Your assignment: Set down each entry exactly as given; pictures should not appear in the copy.
━━━━━ Dataset
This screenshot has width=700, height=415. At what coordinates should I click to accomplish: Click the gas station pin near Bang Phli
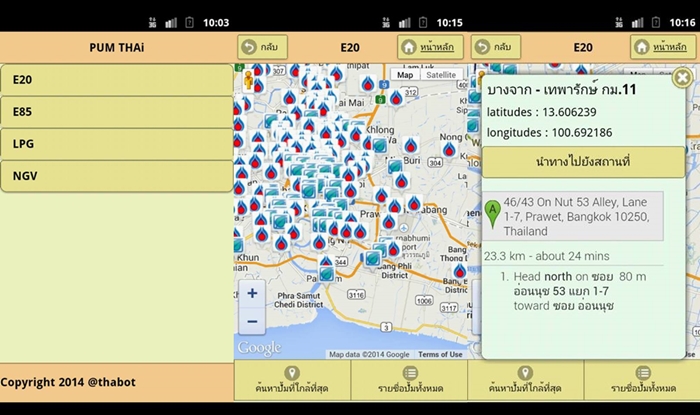[372, 259]
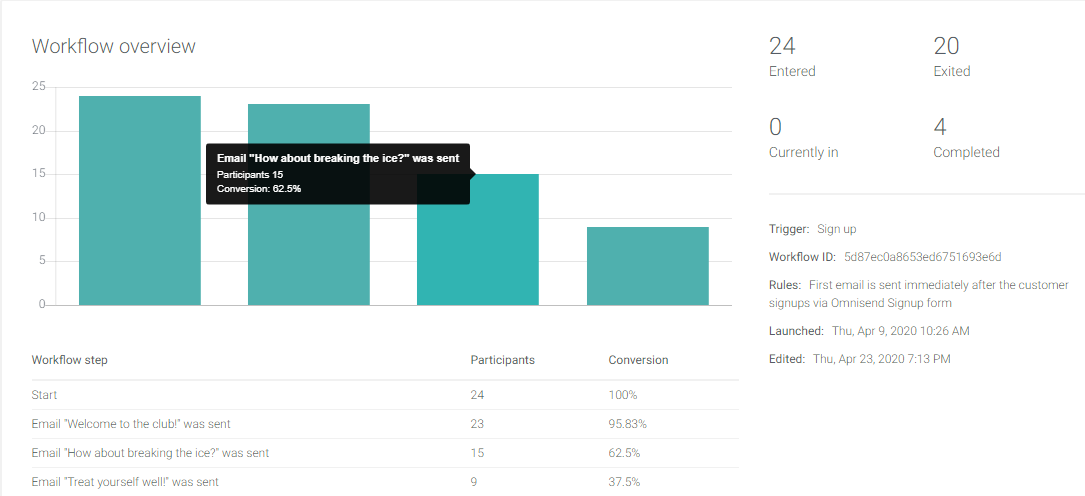Viewport: 1085px width, 496px height.
Task: Open the "Treat yourself well!" email row
Action: 125,482
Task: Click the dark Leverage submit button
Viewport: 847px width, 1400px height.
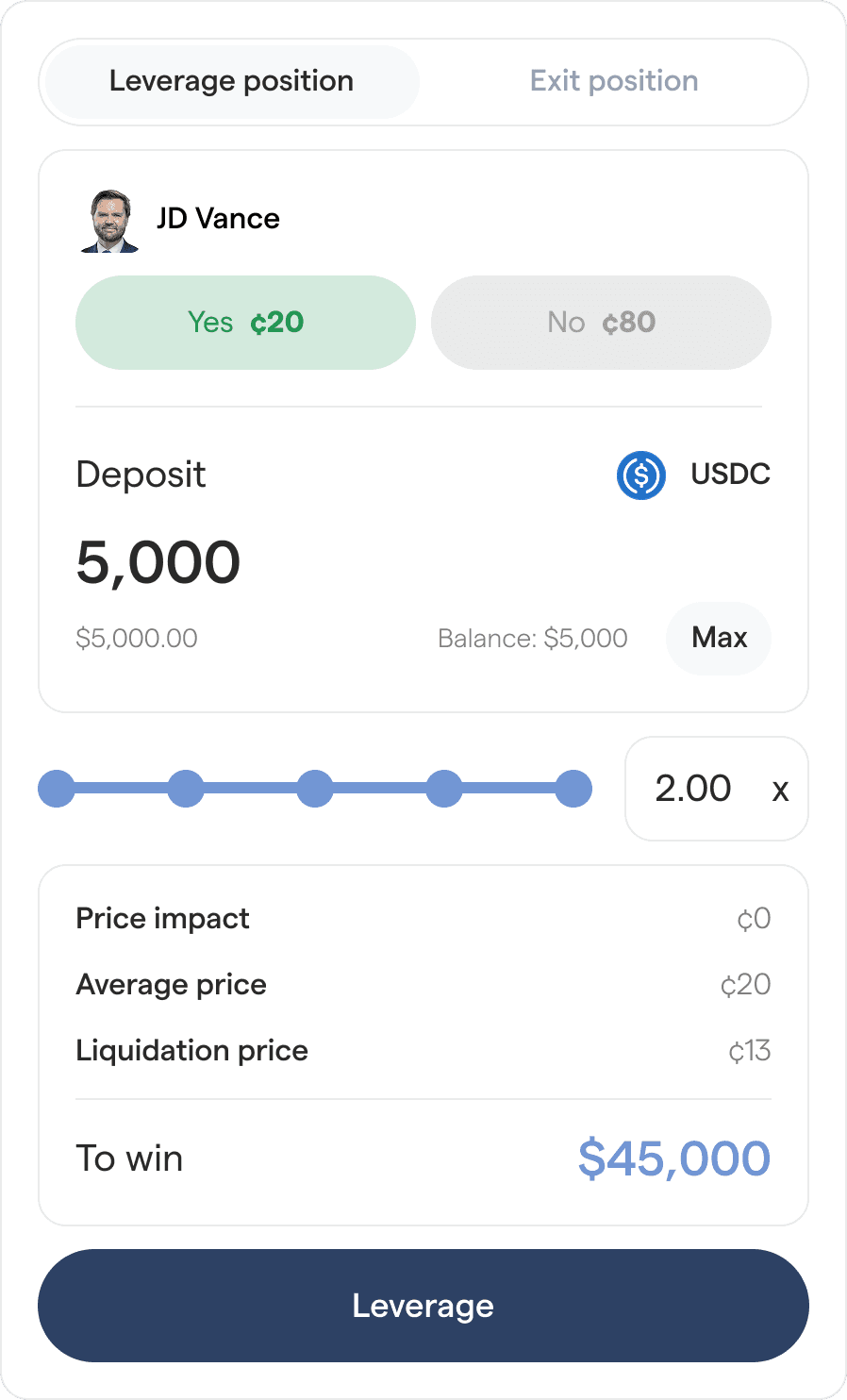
━━━━━━━━━━
Task response:
This screenshot has width=700, height=415. At what coordinates should I click to accomplish: Click the gas station pin near Bang Phli
[372, 259]
Viewport: 1085px width, 496px height.
Task: Open the "Treat yourself well!" email row
Action: 125,482
Task: Click the dark Leverage submit button
Viewport: 847px width, 1400px height.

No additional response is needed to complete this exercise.